Own our AWS infrastructure end-to-end and actively shape how it evolves; building, not just maintaining.
Reduce friction in the deployment pipeline so developers can ship without infrastructure blockers.
Harden systems with intention: lock down IAM roles, container images, and authentication flows in ways that reflect a clear understanding of where the real risks are.
Implement monitoring and alerting that catches production issues before users notice them.
Make deployments faster to roll out, easier to roll back, and less prone to failure.
Lead incident response and post-mortems when necessary.
Make GPU clusters and other infrastructure invisible to the researchers running it.
Own CUDA compatibility and driver versions across heterogeneous GPU clusters.
Build standardized SLURM job submission workflows that researchers can use without help.
Package and containerize Python simulation code for reproducible execution.
Monitor job health across utilization, cost, and runtime efficiency.
Requirements
Experience: 5+ years in Platform Engineering, DevOps, or SRE roles.
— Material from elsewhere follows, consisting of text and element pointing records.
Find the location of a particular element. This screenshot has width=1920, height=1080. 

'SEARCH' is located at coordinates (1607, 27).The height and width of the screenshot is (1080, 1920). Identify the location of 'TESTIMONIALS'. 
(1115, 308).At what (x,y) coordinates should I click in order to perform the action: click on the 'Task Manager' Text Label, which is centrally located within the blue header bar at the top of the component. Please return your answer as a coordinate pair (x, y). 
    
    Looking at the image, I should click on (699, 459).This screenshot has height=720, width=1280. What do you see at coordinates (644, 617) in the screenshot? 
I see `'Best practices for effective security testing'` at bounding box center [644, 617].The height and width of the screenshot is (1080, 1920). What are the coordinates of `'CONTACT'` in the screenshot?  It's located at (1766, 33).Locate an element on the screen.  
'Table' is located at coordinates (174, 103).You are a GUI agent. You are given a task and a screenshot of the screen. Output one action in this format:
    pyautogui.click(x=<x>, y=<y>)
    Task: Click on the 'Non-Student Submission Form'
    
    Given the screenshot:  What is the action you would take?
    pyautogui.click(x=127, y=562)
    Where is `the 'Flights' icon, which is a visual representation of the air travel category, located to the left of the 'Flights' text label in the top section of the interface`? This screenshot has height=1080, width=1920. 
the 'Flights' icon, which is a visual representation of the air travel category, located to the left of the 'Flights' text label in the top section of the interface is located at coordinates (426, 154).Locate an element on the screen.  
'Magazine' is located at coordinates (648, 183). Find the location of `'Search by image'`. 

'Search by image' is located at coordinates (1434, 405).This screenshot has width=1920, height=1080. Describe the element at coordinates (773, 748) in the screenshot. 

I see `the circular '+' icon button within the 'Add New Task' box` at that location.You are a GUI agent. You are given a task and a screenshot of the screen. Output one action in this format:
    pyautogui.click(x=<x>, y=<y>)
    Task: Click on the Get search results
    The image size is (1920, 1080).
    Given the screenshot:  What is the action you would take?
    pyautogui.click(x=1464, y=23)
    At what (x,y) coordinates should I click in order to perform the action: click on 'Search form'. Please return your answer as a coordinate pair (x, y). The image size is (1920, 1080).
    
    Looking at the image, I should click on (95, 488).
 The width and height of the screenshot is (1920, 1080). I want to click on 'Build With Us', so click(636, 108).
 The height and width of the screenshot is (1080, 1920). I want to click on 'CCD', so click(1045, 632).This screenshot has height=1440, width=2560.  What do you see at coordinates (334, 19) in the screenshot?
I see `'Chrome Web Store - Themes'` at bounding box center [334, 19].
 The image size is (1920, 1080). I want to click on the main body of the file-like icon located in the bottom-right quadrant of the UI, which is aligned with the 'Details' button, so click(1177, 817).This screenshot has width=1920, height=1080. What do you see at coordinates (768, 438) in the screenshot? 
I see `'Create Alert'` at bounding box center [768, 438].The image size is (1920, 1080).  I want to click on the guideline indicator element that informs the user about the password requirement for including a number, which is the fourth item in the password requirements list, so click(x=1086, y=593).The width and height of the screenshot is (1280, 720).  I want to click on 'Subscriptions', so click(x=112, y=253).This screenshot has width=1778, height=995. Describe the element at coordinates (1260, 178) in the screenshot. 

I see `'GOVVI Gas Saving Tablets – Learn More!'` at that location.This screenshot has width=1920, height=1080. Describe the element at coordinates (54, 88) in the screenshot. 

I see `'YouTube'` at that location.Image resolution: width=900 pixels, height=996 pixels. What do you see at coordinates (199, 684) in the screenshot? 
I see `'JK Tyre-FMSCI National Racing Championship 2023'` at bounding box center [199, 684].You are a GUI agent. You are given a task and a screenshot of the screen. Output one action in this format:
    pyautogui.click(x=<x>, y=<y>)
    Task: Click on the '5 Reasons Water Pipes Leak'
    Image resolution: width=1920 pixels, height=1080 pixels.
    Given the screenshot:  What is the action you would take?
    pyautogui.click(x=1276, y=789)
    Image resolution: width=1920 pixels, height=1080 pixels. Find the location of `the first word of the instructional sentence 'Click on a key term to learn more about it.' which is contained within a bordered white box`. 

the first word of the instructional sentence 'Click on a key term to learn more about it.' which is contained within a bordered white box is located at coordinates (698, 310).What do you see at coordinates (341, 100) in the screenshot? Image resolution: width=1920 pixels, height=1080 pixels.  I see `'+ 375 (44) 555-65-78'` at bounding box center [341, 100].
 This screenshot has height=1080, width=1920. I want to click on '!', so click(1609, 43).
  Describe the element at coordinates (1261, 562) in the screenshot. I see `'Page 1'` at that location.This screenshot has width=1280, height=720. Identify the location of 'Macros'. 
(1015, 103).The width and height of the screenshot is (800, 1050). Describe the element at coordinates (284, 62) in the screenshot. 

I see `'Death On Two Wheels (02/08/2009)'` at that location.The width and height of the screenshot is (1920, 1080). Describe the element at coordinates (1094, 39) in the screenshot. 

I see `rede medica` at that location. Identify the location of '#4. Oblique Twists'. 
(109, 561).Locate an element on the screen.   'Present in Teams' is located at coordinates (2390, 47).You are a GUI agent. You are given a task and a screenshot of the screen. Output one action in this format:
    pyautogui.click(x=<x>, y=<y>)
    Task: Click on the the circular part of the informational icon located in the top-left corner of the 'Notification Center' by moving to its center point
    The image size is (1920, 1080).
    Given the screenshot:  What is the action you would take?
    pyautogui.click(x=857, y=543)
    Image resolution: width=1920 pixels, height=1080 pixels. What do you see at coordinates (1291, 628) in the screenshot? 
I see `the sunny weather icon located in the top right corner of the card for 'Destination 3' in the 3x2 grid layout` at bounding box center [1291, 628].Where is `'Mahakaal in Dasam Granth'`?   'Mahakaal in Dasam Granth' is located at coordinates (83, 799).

Production AWS experience: Built and maintained systems on ECS/EKS, managed multi-account networking (VPCs, security groups), and dealt with real-world infrastructure complexity.
Infrastructure as Code: You've written and maintained Terraform (or Pulumi/CDK) in production, including applying ongoing changes as requirements evolved.
CI/CD: Improved build pipelines in production (reduced build times, increased reliability, made deployments easier to debug), including experience with GitLab CI, GitHub Actions, or equivalent.
GPU/HPC experience: Supported GPU workloads in production environments, including code optimization, CUDA debugging, and job scheduler setup.
Background in scientific computing, research infrastructure, ML platforms, or early-stage startups (especially research computing vendors).
Security & compliance experience: You've implemented auth systems (Auth0/Okta), managed encryption (KMS), or worked on FedRAMP/compliance-driven infrastructure. FedRAMP experience is a strong plus.
Exposure to quantum computing SDKs (Qiskit, Cirq, PennyLane) or hybrid classical-quantum workflows is a plus, but not required; genuine interest in quantum computing matters more than prior exposure.